What the exercise asks>
Take the records below and retype them line by line, from the first line through the one containing "Click the Parker Hannifin Corp (PH) title"; stop there.

□ □ □

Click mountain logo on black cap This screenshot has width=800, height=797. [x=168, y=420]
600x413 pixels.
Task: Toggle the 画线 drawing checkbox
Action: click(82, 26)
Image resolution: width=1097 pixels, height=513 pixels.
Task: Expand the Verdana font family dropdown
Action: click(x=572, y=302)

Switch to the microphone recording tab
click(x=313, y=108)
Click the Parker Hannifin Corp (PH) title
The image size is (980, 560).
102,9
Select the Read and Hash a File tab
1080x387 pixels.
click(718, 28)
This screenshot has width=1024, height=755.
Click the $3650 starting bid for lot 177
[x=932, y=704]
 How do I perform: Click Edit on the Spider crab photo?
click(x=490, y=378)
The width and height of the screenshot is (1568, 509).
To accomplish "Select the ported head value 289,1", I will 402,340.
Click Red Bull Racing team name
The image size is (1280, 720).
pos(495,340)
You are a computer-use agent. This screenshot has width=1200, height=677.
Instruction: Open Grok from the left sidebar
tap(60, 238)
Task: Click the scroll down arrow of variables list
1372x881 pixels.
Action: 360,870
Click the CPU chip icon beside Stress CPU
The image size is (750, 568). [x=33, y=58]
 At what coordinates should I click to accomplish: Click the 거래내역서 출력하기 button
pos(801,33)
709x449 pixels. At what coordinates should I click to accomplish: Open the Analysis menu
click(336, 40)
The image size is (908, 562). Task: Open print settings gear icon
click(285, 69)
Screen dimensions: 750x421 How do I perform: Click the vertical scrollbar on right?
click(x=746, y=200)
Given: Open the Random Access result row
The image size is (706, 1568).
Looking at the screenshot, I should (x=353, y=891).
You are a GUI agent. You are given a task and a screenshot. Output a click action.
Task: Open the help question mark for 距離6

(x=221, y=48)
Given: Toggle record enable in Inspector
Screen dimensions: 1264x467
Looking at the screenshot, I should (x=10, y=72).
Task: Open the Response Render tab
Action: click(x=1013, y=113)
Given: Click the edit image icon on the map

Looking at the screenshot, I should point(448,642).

□ □ □

Solution to the exercise>
Click mountain logo on black cap This screenshot has width=800, height=797. [x=168, y=420]
600x413 pixels.
Task: Toggle the 画线 drawing checkbox
Action: click(82, 26)
Image resolution: width=1097 pixels, height=513 pixels.
Task: Expand the Verdana font family dropdown
Action: click(x=572, y=302)

Switch to the microphone recording tab
click(x=313, y=108)
Click the Parker Hannifin Corp (PH) title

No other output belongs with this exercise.